The double wall insulation and reflectivity for safety during low light conditions are specific selling elements for the Nathan water bottles. In their hydration packs the main selling points are “the three-way Propulsion Harness that stabilises the side to side and up and down movement of the bladder, coupled with the our lightness, durability and quality of the bladder,” says Copson.

New Balance’s 700ml Tritan water bottle is the most popular in their range, due to its size and the fun, bright colours.

De Wet Sports’ Medalist Bopost, a 2 litre, lightweight hydration pack, is the most popular in their range.

Puma’s most popular bottle is their “great value for money and durable” 750ml higher quality bottle with advanced features, says Mullen.
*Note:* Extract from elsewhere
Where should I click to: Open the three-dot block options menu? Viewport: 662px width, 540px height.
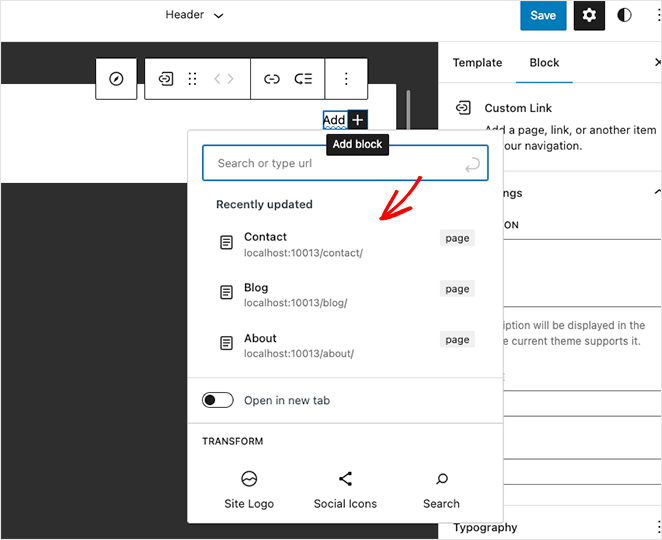346,79
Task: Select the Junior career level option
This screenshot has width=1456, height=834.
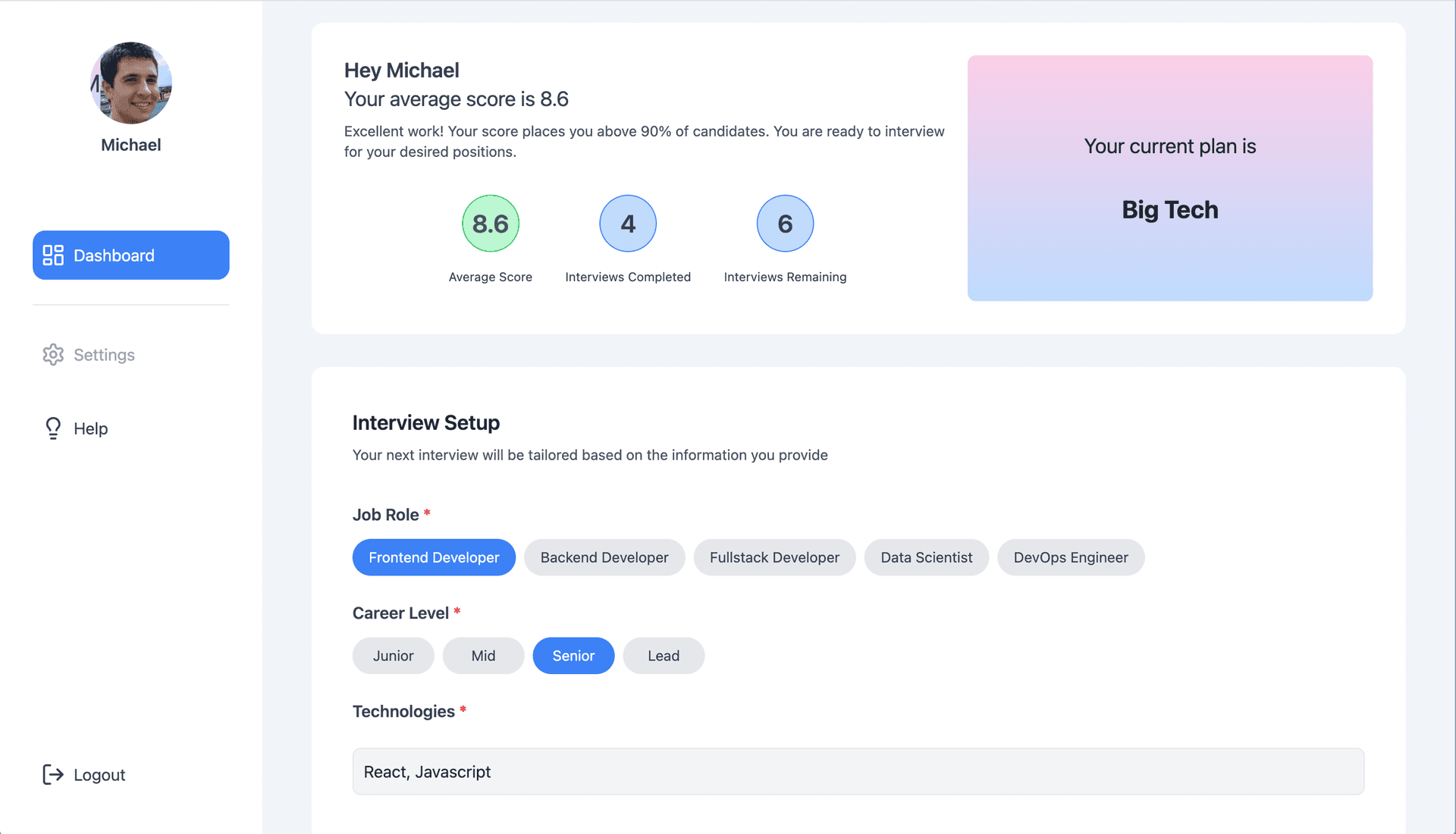Action: point(393,655)
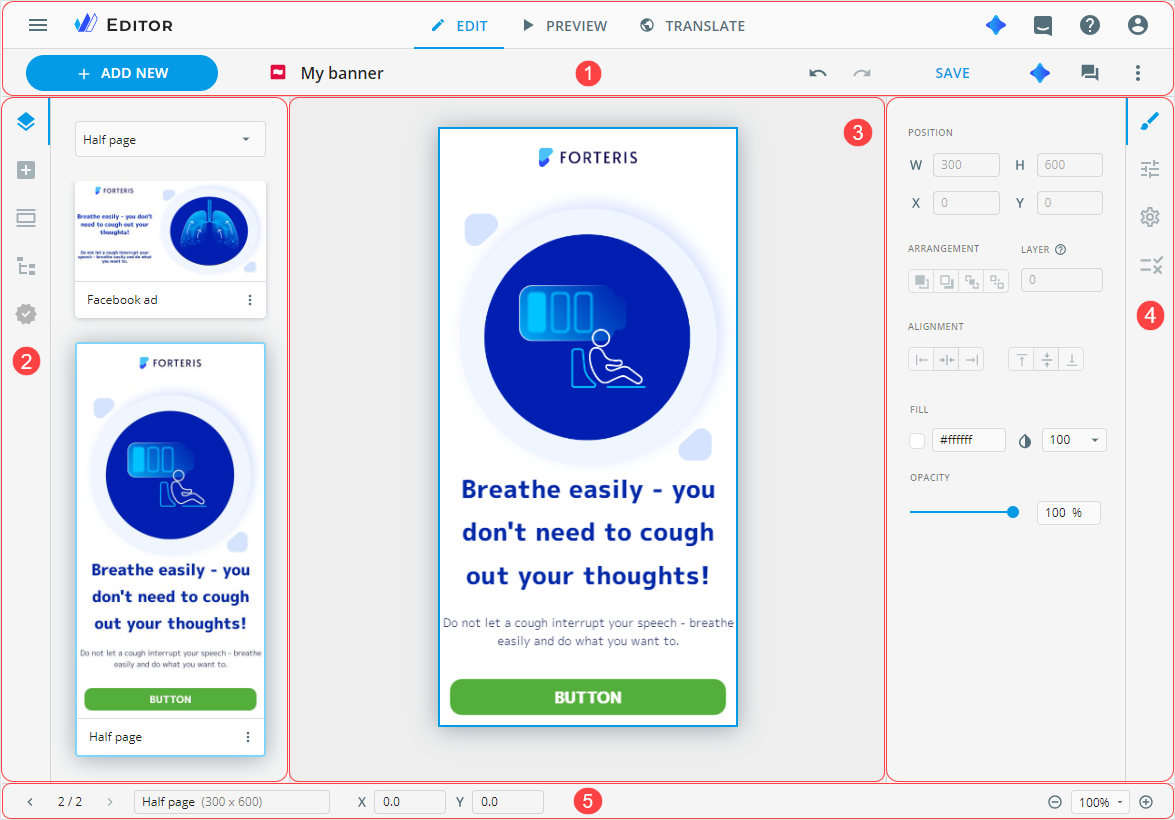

The Pros and cons of bottles and bladders

Water bottle pros

  • A water bottle allows a user to see how much water is left at a glance, without disturbing his momentum during a race.
  • They are easier to fill up with water and energy drinks than bladders and are less likely to leak.
  • Water bottles can comfortably be stowed out of the way on a cycle, while a hydration pack can disturb the aerodynamics of the rider.
  • An athlete is able to have two or more types of drinks when using two or more water bottle, whereas he will just carry one bladder.
  • Bottles are easier to clean than bladders.
  • Bottles can be branded to promote a brand, company or event.
  • Bottles cost much less than bladders.

Water bottle cons

  • If you don’t have pockets on your gear or cloth- ing, it could be cumbersome to carry a bottle.
  • Bottles do not reduce in size when they are emptying of fluids like hydration packs.
  • A water bottle contains about half the amount of liquid that the popular 2l bladder will carry.

Bladder pros

  • A bladder can carry more water than a bottle, which can be beneficial in longer activities where fresh water is not readily available.
  • A bladder is easy to access while on the move and your hands are free to carry other equipment, like binoculars or cameras, while you are hydrating.
  • A bladder is manufactured to fit inside a back- pack in a small space.
  • It also reduces in size when it’s emptying.

Bladder cons

  • For an athlete who relies on speed a hydration pack can become hot and un-aerodynamic.
  • It is not easy for an athlete to check how much water or energy drink is left without stopping and removing the bladder.
  • A bladder can get hot during lengthy activity, while a bottle can be insulated to keep the contents cool.
  • It is more difficult to get the bladder completely dry and because of this it can grow mould.
  • An older bladder valve is more likely to leak.